Analytics ruin sports. No, they add new depth to an old game. Analytics turn classic gridiron clashes and ball diamond dust-ups into soulless points and clicks. Uh-uh, analytics improve the competitive balance of leagues and create more exciting games.

Ask a fervent sports fan about the role of analytics in competitive sports, and you’ll get an opinion — likely, a strong one. Old-school fans and players grouse that analytics mark the ruination of the sport while numbers fans marvel at the “launch angle” a baseball batter exhibits or what the “expected point value” says about the design of a particular basketball play.

That’s because competitive sports have always been about quantifying and comparing one performance to another: who has the most runs batted in, who posted the best lap times or who scored the most goals. All serious competitors look for anything they can do (within the rules of the league, one hopes) to improve their performance and enhance their chances of winning, even if that edge seems vanishingly small. Bicyclists shave their legs to reduce wind resistance by 1/100 of a second per lap, for cripes’ sake. By comparison, using statistical analysis to find performance improvements seems fairly pedestrian.

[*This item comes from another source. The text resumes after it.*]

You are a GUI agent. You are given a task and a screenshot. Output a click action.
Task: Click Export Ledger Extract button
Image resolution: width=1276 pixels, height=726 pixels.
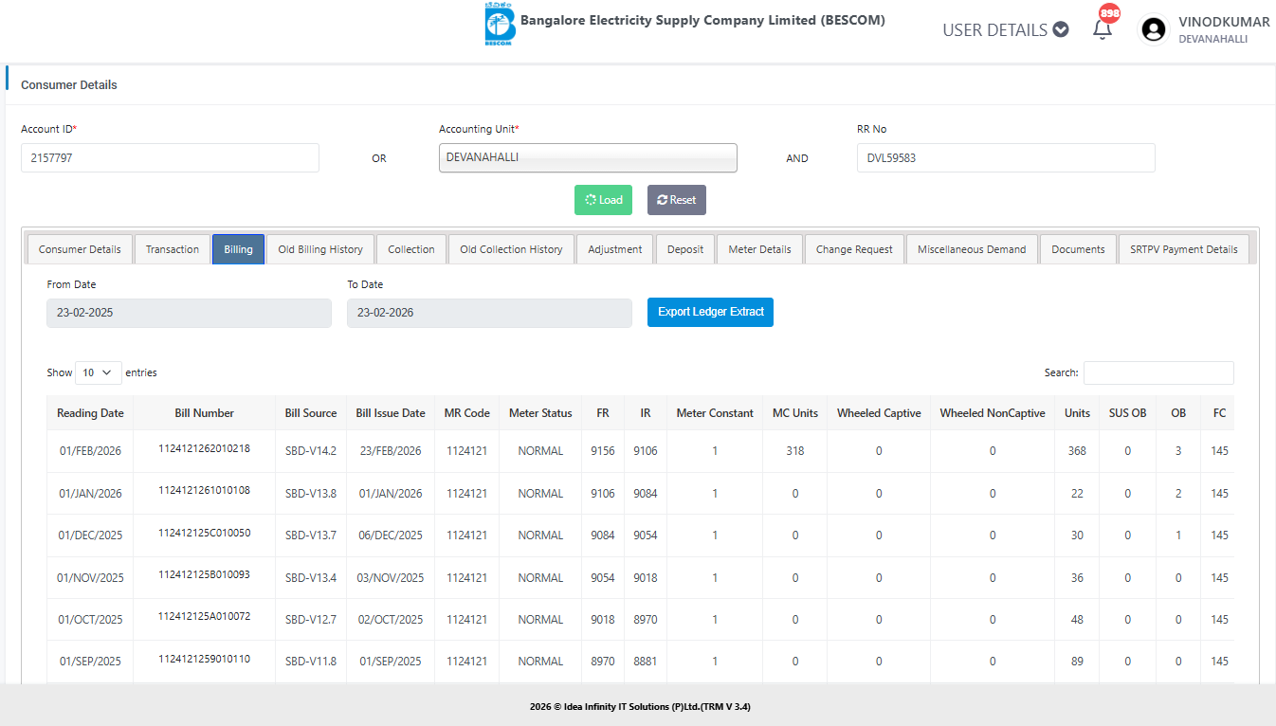point(710,312)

What’s different today is the way analytics can look at a game both from a broad perspective and at individual actions at the same time, revealing new connections so valuable that they are changing the way games are coached, staffed and played. That’s probably at the root of fan and player discontent. Football game plans are formulated only after an exhaustive analysis of the team’s past performance against an opponent to understand both teams’ tendencies and their ability to execute certain types of plays. Following the numbers, defensive shifts once frowned upon in baseball have become commonplace, and batters now try to create fly balls that increase their chances of getting on base. Analytics are even changing the qualities recruiters are looking for in new players. In basketball, for example, the speed and agility often characteristic of smaller players is gaining favor. After decades of drifting higher, the average height and weight of players is starting to drop.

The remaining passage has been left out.